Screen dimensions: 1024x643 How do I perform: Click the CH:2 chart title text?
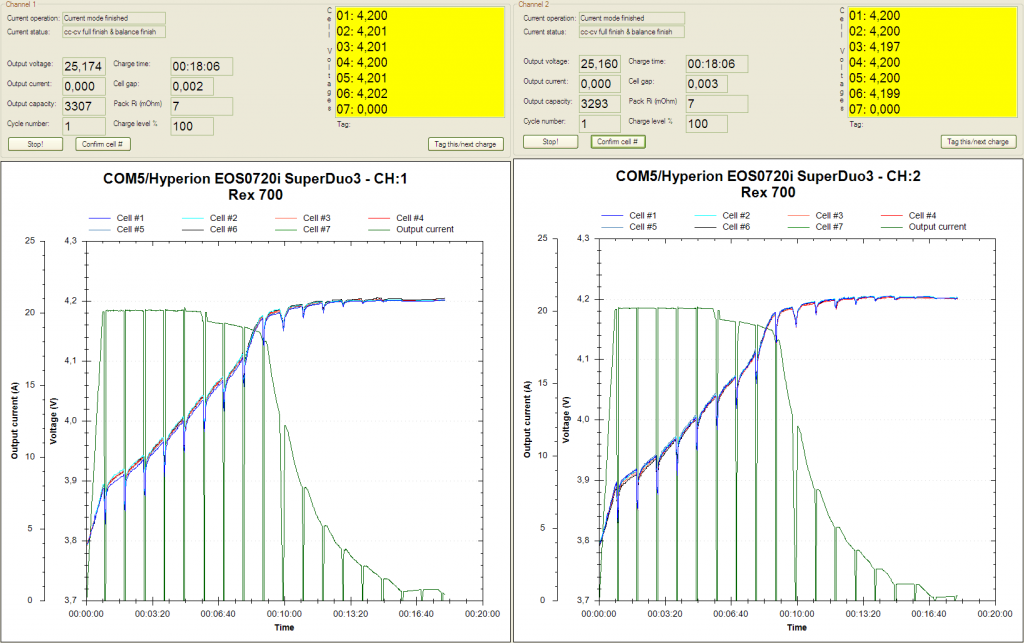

------------------------------------------------

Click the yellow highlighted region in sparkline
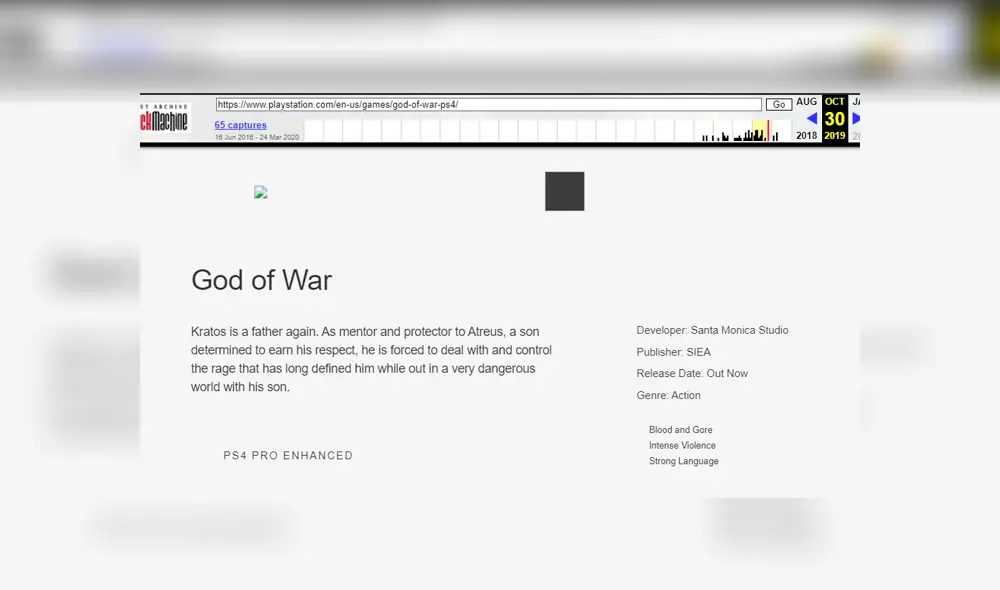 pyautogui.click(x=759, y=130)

------------------------------------------------

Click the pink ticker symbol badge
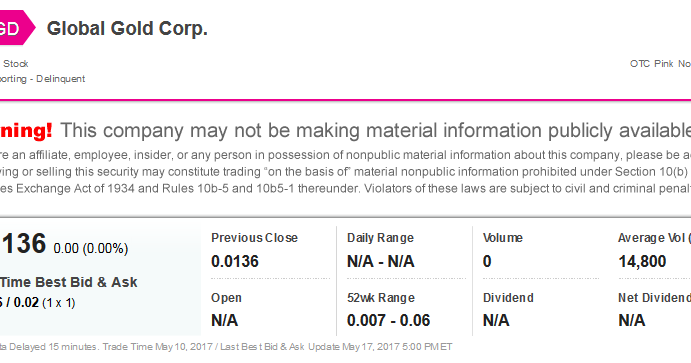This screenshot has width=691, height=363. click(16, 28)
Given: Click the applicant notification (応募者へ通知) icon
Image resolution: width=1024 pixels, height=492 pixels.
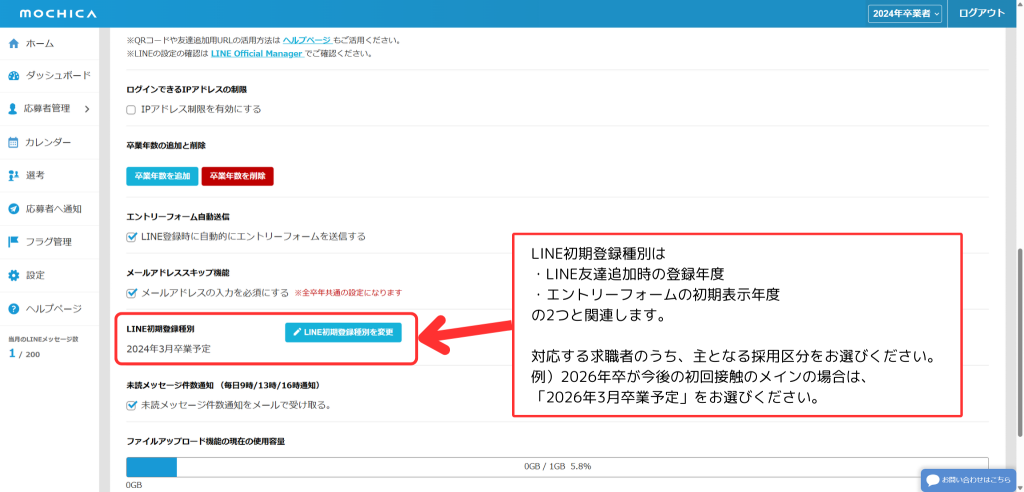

------------------------------------------------

__ACTIVITY__:
Please give an exact copy of the lines above, beginning with the line containing "Given: Click the" and running through the line containing "Image resolution: width=1024", and of no other lines.

__RESPONSE FOR THIS EXERCISE__:
Given: Click the applicant notification (応募者へ通知) icon
Image resolution: width=1024 pixels, height=492 pixels.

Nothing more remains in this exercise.